* _Exercise_: Check each line of the material for the string "This", and copy the lines that have it.

START Records for processing

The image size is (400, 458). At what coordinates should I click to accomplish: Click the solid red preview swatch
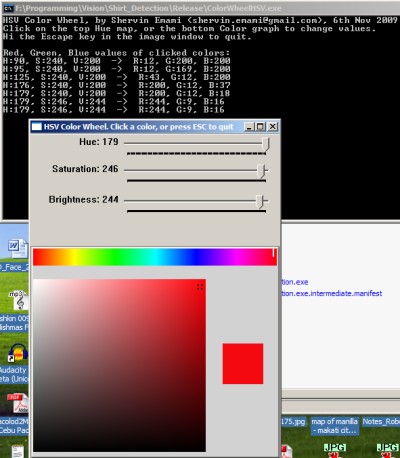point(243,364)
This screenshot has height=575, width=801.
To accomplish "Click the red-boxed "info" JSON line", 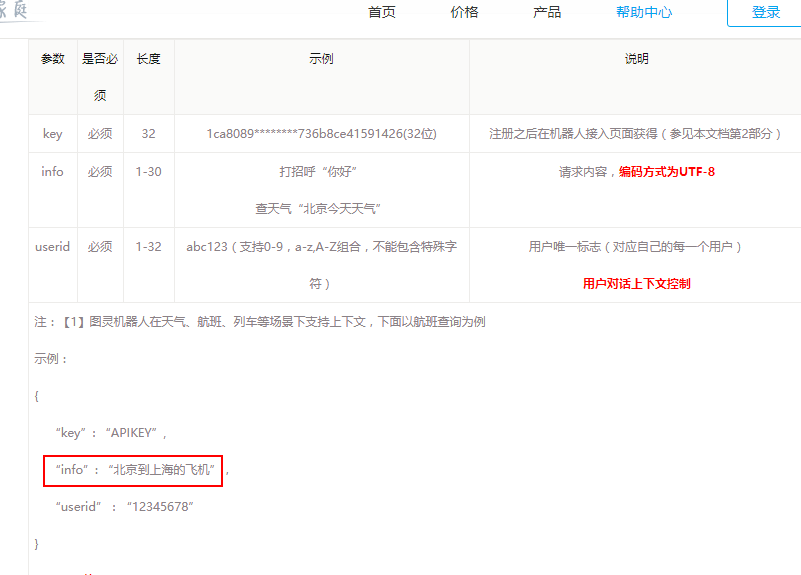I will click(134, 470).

END Records for processing
START Records for processing

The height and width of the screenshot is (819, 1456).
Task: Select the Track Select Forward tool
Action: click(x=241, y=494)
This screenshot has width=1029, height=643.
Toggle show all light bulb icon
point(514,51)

END Records for processing
START Records for processing

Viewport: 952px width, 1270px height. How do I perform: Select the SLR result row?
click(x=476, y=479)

END Records for processing

* _Exercise answer_:
This screenshot has height=575, width=801.
This screenshot has width=1029, height=643.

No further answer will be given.